# General Business Category > Entrepreneurship and Business Management Forum >  the BONAKALA WHIP...

## random

GOOD DAY

I have a safety product that i want to sell to mines, but not sure where to start. So far I have managed to compile a video of the product, please to google search BONAKALA WHIP... We are taking safety in mining to the ultimate level!

----------


## Blurock

Who is your target market? The mines, so talk to them. If you cannot make contact with a senior person, get someone to introduce you.

----------


## random

> GOOD DAY
> 
> I have a safety product that i want to sell to mines, but not sure where to start. So far I have managed to compile a video of the product, please to google search BONAKALA WHIP... We are taking safety in mining to the ultimate level!


Good morning... 
My clients are the likes of mines, every mines vehicles must be able to be visible at all times onsite.

----------


## random

Is there someone You could perhaps kindly connect Me with? Someone with a mine or a mining company, I will be willing to present the BONAKALA WHIP.

----------


## Dave A

Not really something that caught my interest, but Random sent me this PM - 




> My agenda is to market and sell this product to mines and mining companies. I am based in Witbank, so My ideal clients are my surrounding coal mines.
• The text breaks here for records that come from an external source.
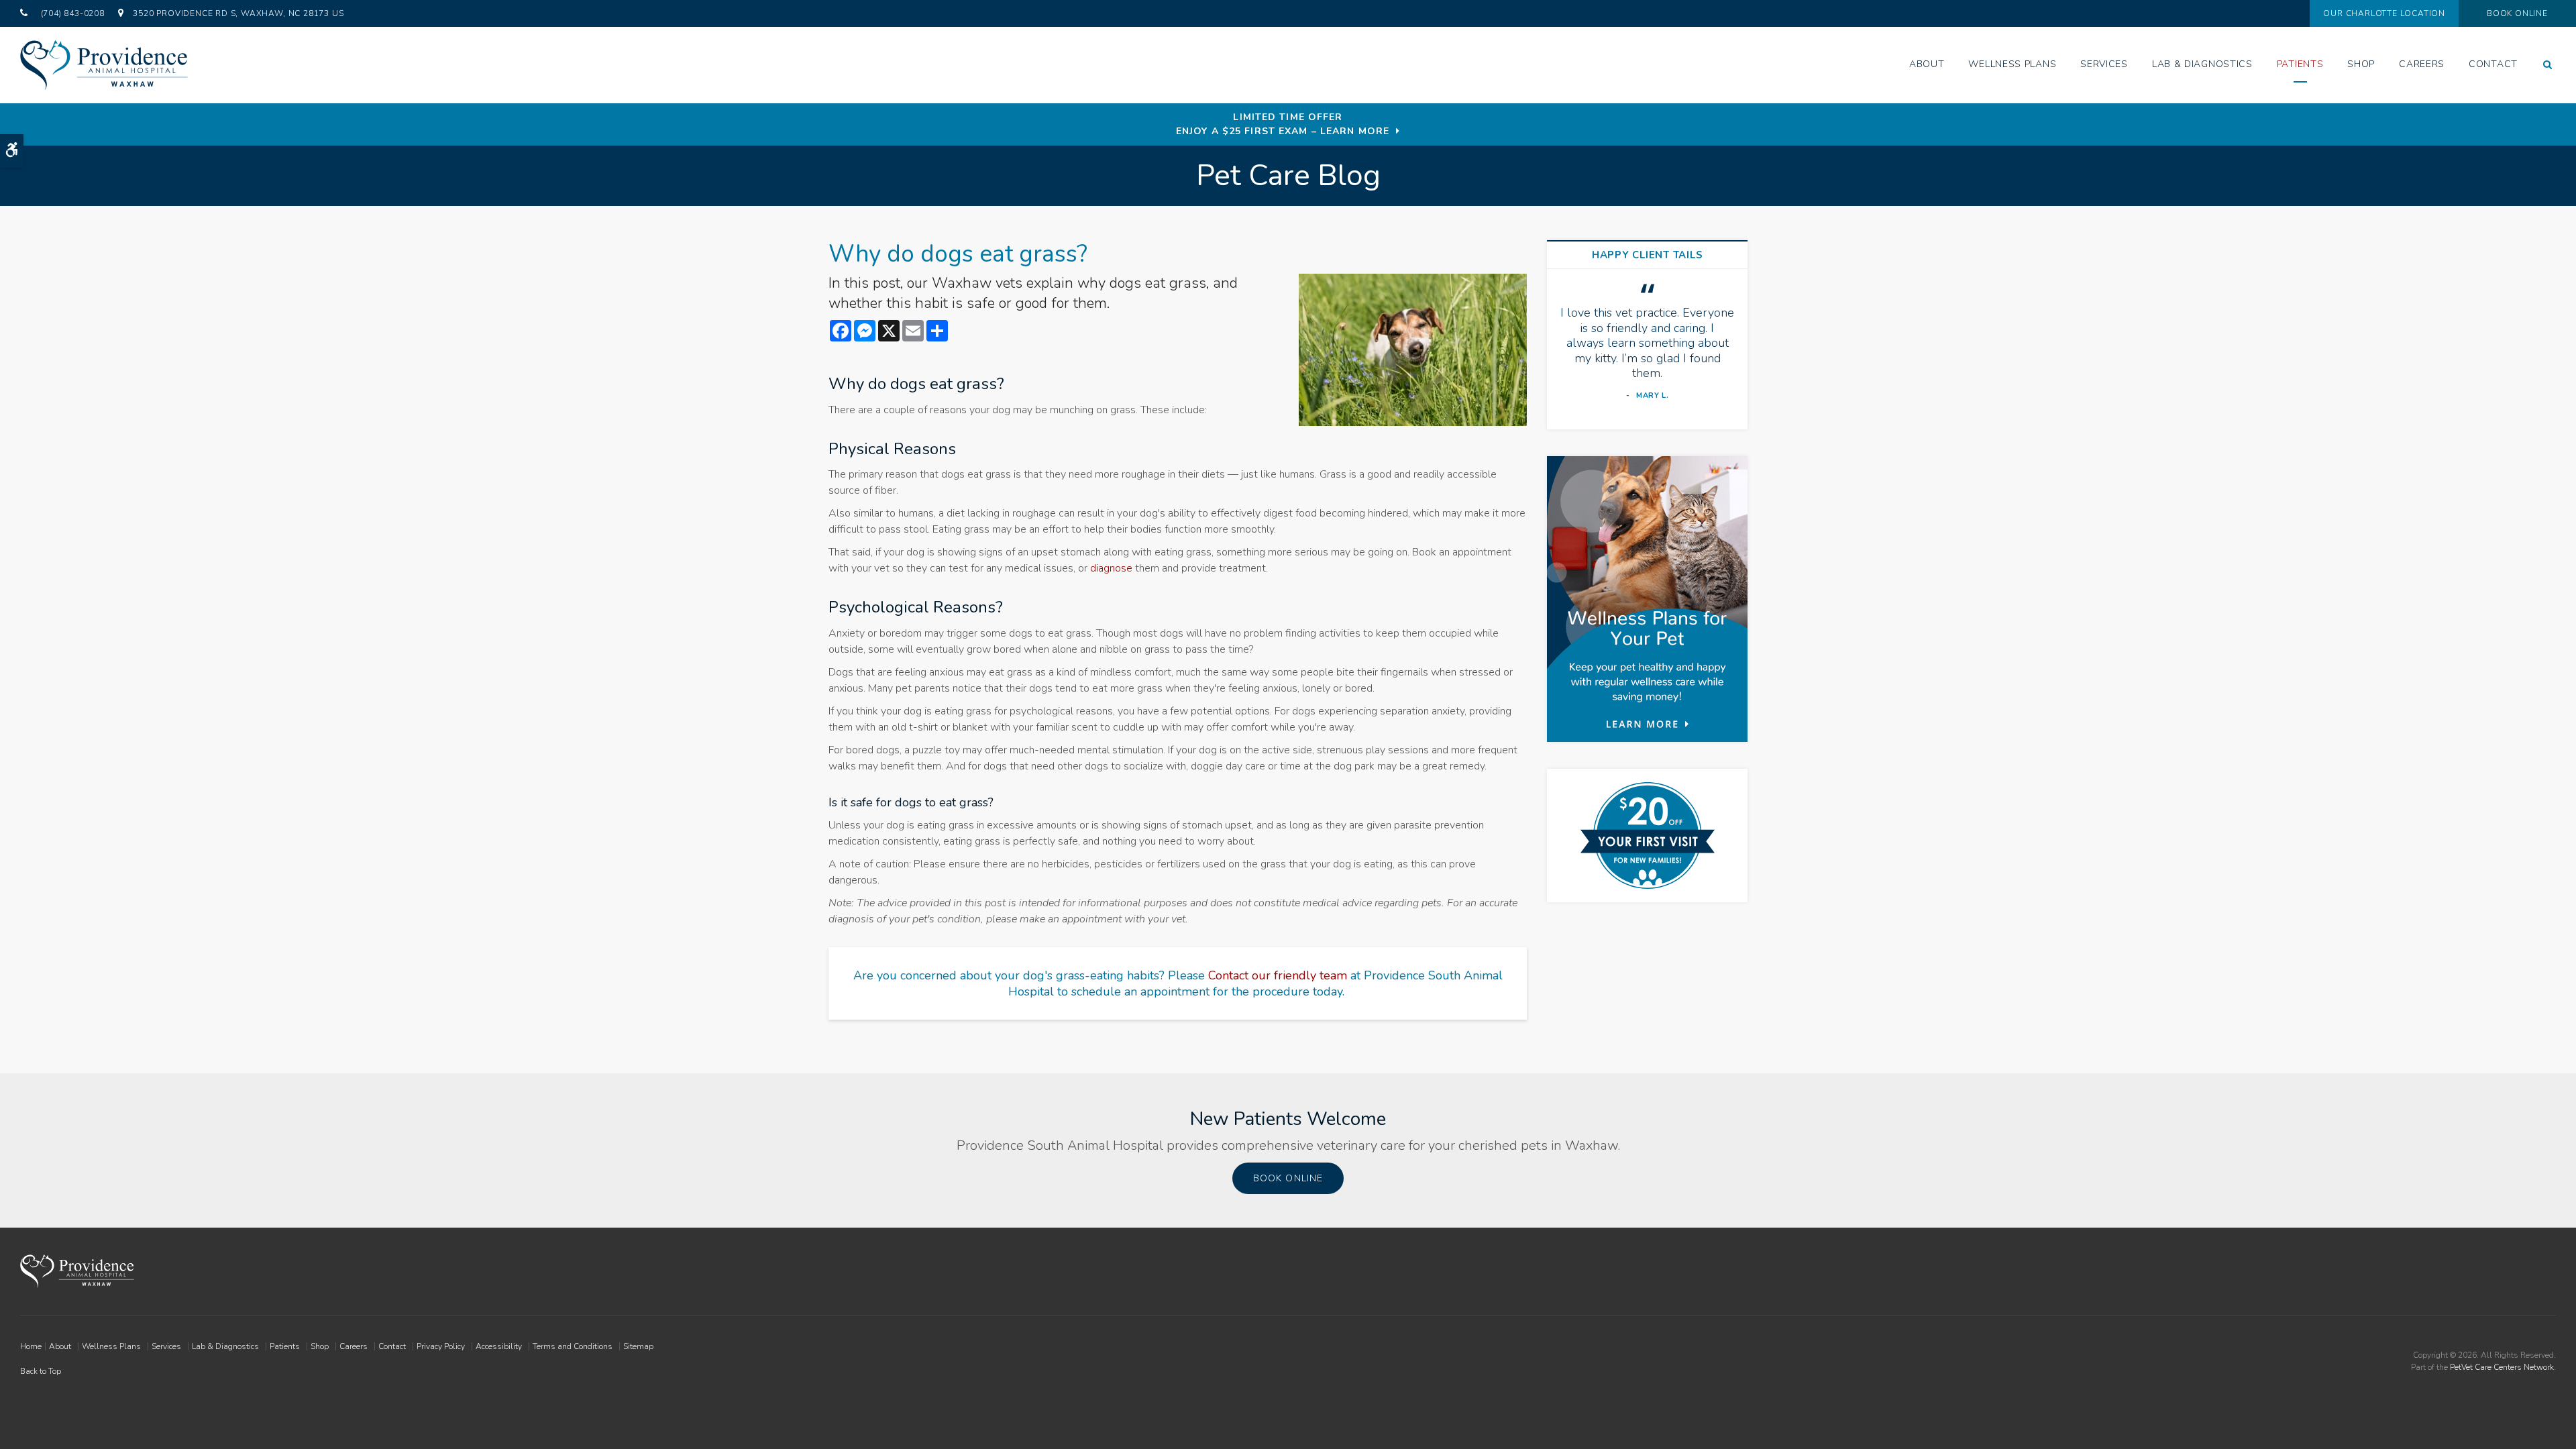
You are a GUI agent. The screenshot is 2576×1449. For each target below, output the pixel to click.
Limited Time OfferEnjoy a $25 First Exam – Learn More (1282, 124)
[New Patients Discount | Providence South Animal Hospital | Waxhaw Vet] (1647, 835)
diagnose (1111, 568)
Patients (2300, 64)
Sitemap (638, 1346)
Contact (2493, 64)
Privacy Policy (441, 1346)
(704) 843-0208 (73, 13)
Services (2104, 64)
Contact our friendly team (1277, 975)
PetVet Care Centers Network (2502, 1367)
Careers (2422, 64)
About (1927, 64)
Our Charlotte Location (2384, 13)
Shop (2361, 64)
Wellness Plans (2012, 64)
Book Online (2517, 13)
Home (31, 1346)
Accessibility (499, 1346)
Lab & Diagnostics (2202, 64)
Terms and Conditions (572, 1346)
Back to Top (40, 1371)
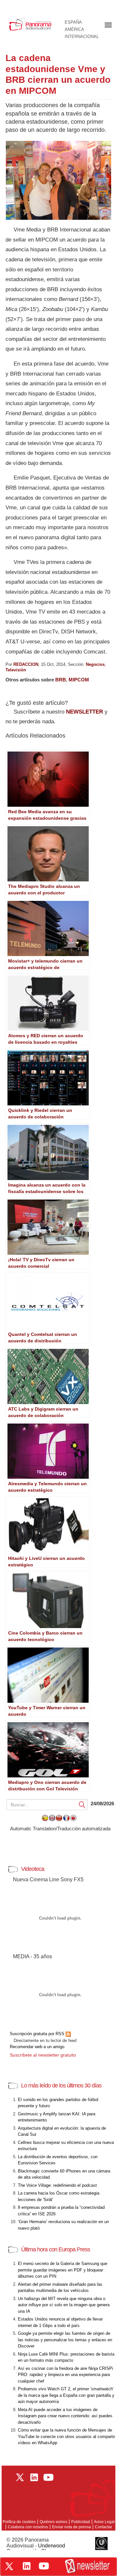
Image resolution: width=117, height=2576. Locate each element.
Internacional (82, 36)
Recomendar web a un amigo (37, 2046)
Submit (82, 1804)
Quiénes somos (53, 2522)
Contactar (103, 2527)
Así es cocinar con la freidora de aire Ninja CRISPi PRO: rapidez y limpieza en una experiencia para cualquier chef (65, 2374)
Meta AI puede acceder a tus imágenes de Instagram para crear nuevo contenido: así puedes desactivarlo (65, 2416)
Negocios (95, 664)
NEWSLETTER (84, 712)
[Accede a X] (9, 2566)
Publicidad (80, 2522)
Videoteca (32, 1869)
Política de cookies (19, 2522)
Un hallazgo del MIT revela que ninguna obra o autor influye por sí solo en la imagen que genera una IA (64, 2305)
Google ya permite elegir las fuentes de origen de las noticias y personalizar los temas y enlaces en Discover (65, 2339)
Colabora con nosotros (28, 2527)
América (74, 29)
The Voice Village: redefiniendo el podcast (57, 2185)
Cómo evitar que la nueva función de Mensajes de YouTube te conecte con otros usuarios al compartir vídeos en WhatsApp (66, 2436)
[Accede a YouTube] (44, 2566)
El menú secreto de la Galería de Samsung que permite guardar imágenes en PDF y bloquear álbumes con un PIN (62, 2270)
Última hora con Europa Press (55, 2249)
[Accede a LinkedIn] (26, 2566)
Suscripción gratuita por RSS (38, 2033)
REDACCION (25, 664)
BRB (60, 679)
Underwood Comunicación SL (35, 2548)
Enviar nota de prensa (71, 2527)
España (73, 22)
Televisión (16, 669)
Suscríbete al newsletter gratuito (43, 2055)
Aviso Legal (104, 2522)
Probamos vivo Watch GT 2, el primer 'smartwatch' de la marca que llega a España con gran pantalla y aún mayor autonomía (66, 2395)
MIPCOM (79, 679)
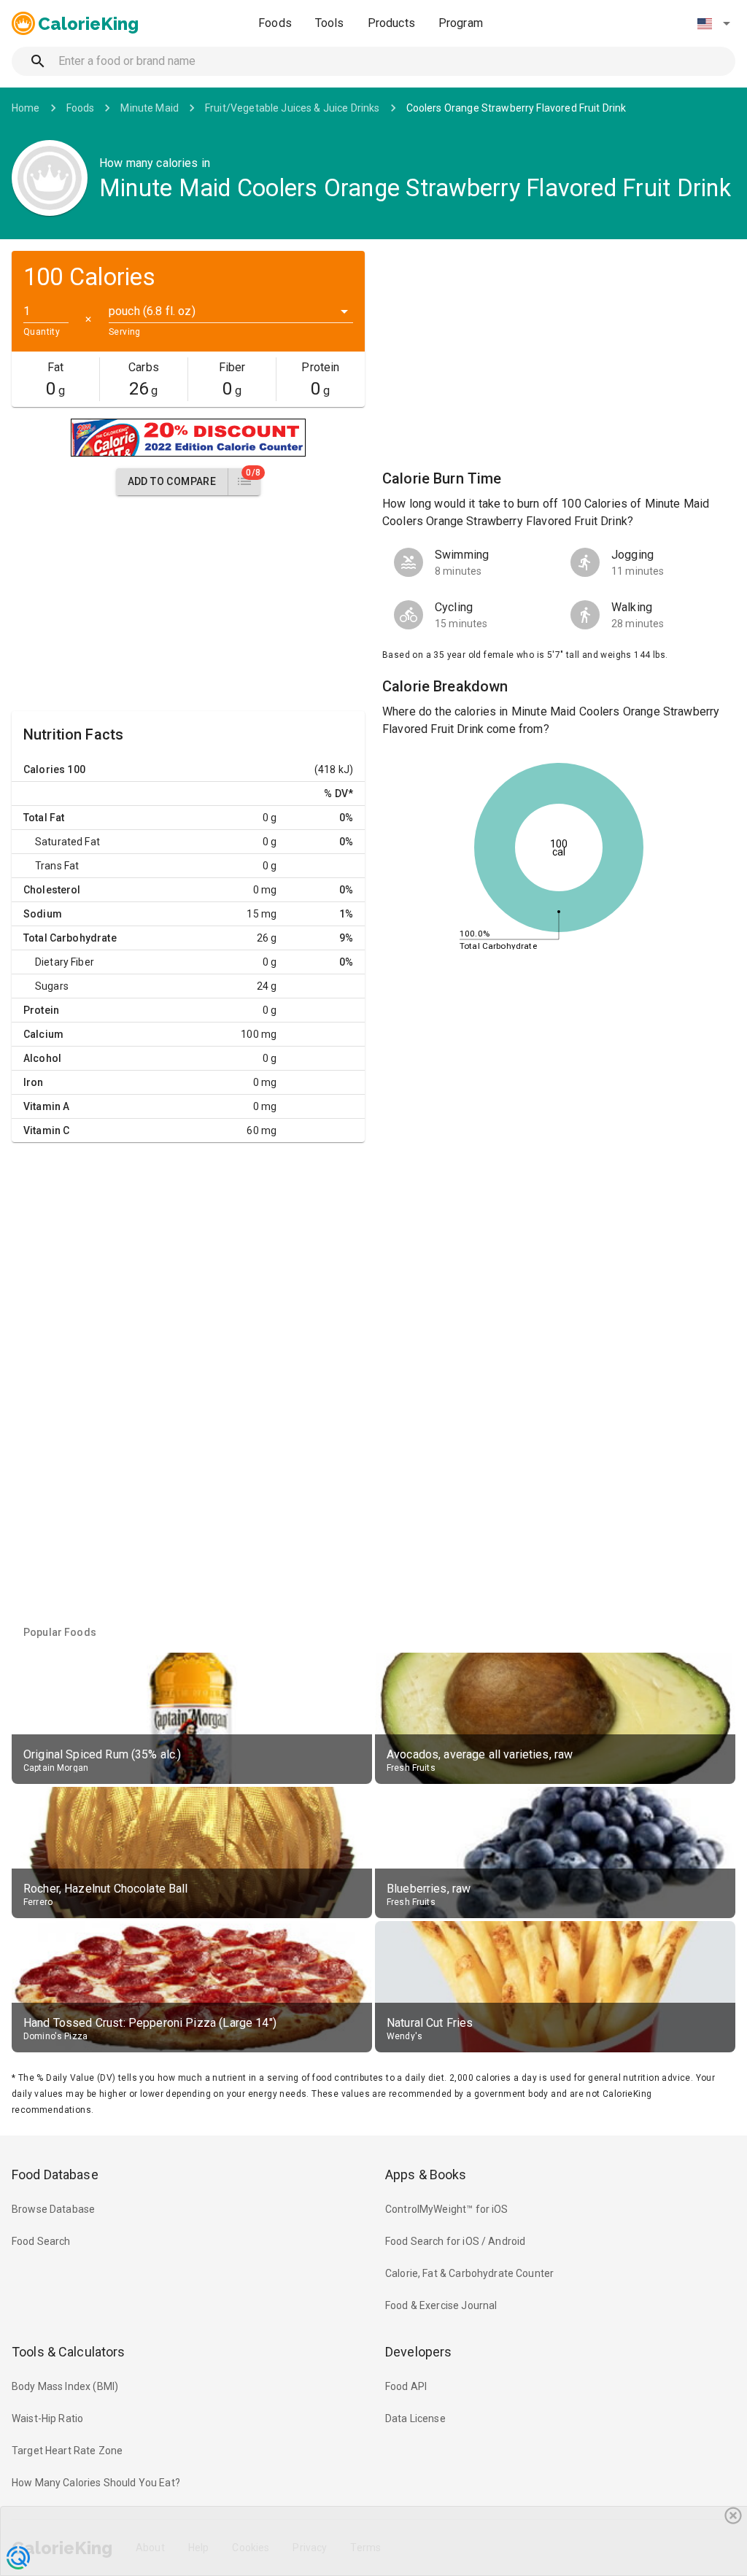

I have done presentations, BUT i need a more effective way to get the mines buying the product.
> 
>  please do advise or connect me with relevant contacts.


Seems like he's going to bug me until I do something, so here's the video random is referring to -




Looks like something for standard vehicles that go into open cast mining areas with those monster haul trucks.

Random, not something I can help you with other than to ask - do you know why the mines where you've presented aren't buying?
And why is it called the Bonakala Whip?

----------


## Blurock

It sometimes helps to give away a product so that someone can try it on a trial basis.
If it is any good, they will come back for more. If it is really good, they will tell their friends and other businesses. Then be prepared to deliver on your promise...

----------